UK theatre (opened 1889)

The Opera House Theatre is a theatre in Blackpool, Lancashire, England. It is located within the Winter Gardens, a large entertainment complex in the town centre and originally opened in 1889, although it has been rebuilt twice, in 1910 and 1939.

As part of the Winter Gardens, the theatre is a Grade II* Listed Building. It is operated by Crown Leisure Ltd, on behalf of Blackpool Council, who purchased the property from Leisure Parcs Ltd as part of a £40 million deal in 2010.

With seating for 2,812 on three levels, it is the third largest theatre in the United Kingdom after the Hammersmith Apollo and the Edinburgh Playhouse.

==History==
The present theatre is the third such structure to have been built on the site.

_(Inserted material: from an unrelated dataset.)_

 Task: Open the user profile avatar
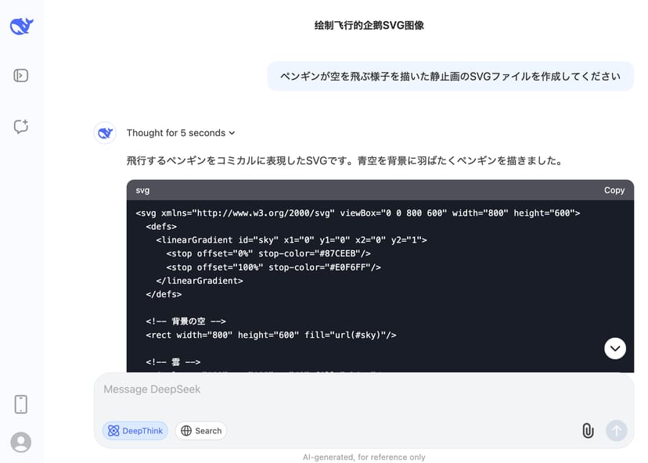(x=21, y=442)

The original building, completed in 1889, at a cost of £9,098 was designed by the theatre architect Frank Matcham, who also designed the nearby Grand Theatre and the Tower Ballroom. It had 2,500 seats, and was named Her Majesty’s Opera House. The first performance at the theatre was Gilbert and Sullivan's new Savoy opera, The Yeomen of the Guard on 10 June 1889.

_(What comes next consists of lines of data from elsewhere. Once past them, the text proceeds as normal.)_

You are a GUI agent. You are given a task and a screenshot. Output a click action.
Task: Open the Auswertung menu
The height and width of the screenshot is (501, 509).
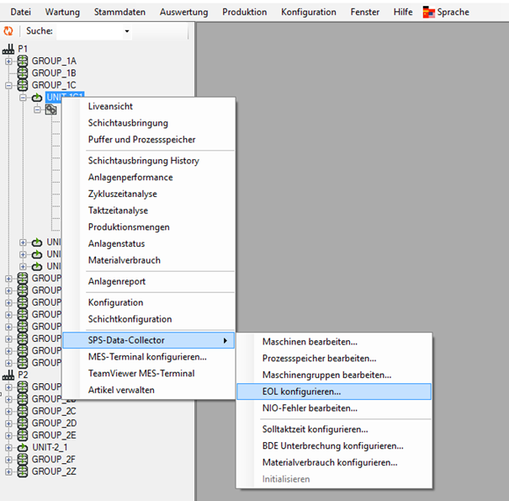point(183,13)
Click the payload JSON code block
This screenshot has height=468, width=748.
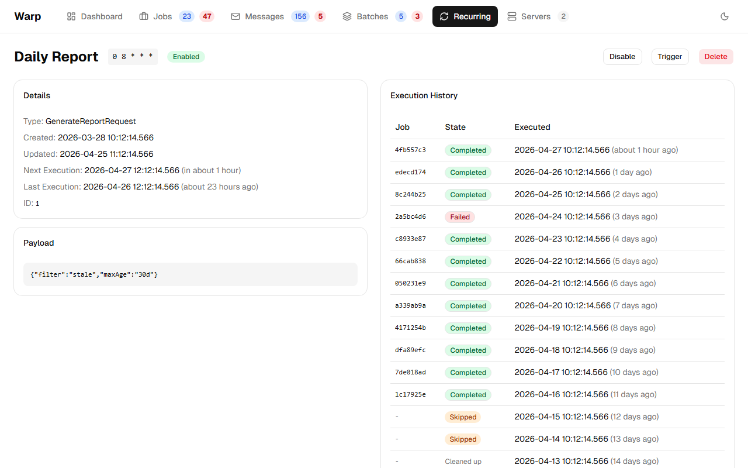pyautogui.click(x=190, y=274)
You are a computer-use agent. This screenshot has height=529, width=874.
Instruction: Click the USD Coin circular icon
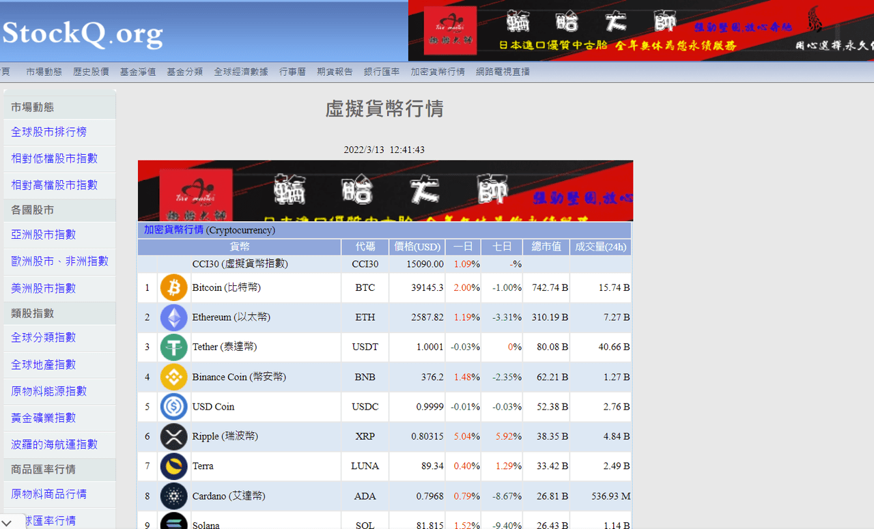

The theatre's seating capacity was soon considered insufficient and in November 1910 was closed for reconstruction. The new and larger building, by architects Mangnall and Littlewood, formally opened just nine months later. However, in 1938 the second Opera House was demolished and the present theatre opened in 1939. It was designed in a modernist style with a sweepingly curved proscenium. A Wurlitzer organ was installed to the design of Horace Finch and he and Reginald Dixon played on the opening night. It was the last new Wurlitzer organ to be installed in the UK and it is still in regular use today. The new Opera House was opened on 14 July 1939 by actress Jessie Matthews and her husband, actor and director Sonnie Hale. The first performance followed – the revue Turned Out Nice Again, starring George Formby.

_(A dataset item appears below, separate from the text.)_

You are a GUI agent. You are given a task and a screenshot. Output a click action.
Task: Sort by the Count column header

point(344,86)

The first Royal Variety Performance to be held outside London was staged at the Opera House on 13 April 1955. Compèred by Jack Hylton and held in the presence of the Queen and the Duke of Edinburgh. Performers included Arthur Askey, Morecambe and Wise, The Crazy Gang, Reginald Dixon at the Wurlitzer organ, Joan Regan, Alma Cogan, George Formby, Beryl Grey, John Field, Flanagan and Allen and Charlie Cairoli.

On 7 December 2009, the 81st Royal Variety Performance was again staged at the theatre in the presence of The Queen, and compèred by Peter Kay. The performers included Lady Gaga, Michael Bublé, Alexandra Burke, Diversity, Hal Cruttenden, Miley Cyrus, Whoopi Goldberg, Adam Hills, Bob Golding as Eric Morecambe, Les 7 Doights de la Main, Katherine Jenkins, Jason Manford, Pilobolus Dancers, Mika, Bette Midler, André Rieu, Faryl Smith, Paul Zerdin – also the Heavy Cavalry and Cambrai Band, the cast of Sister Act the Musical, with Whoopi Goldberg and the cast of Here Come the Girls; Anastacia, Lulu and Chaka Khan.

The Opera House Theatre hosts many theatrical performances in addition to variety shows and music concerts. It serves as a stage during the Rebellion Festival, a punk rock festival held at the Winter Gardens each year.

==Capacity==
The current capacity is 2,812 consisting of 1,400 stall seats, 758 balcony seats and 654 seats in the circle.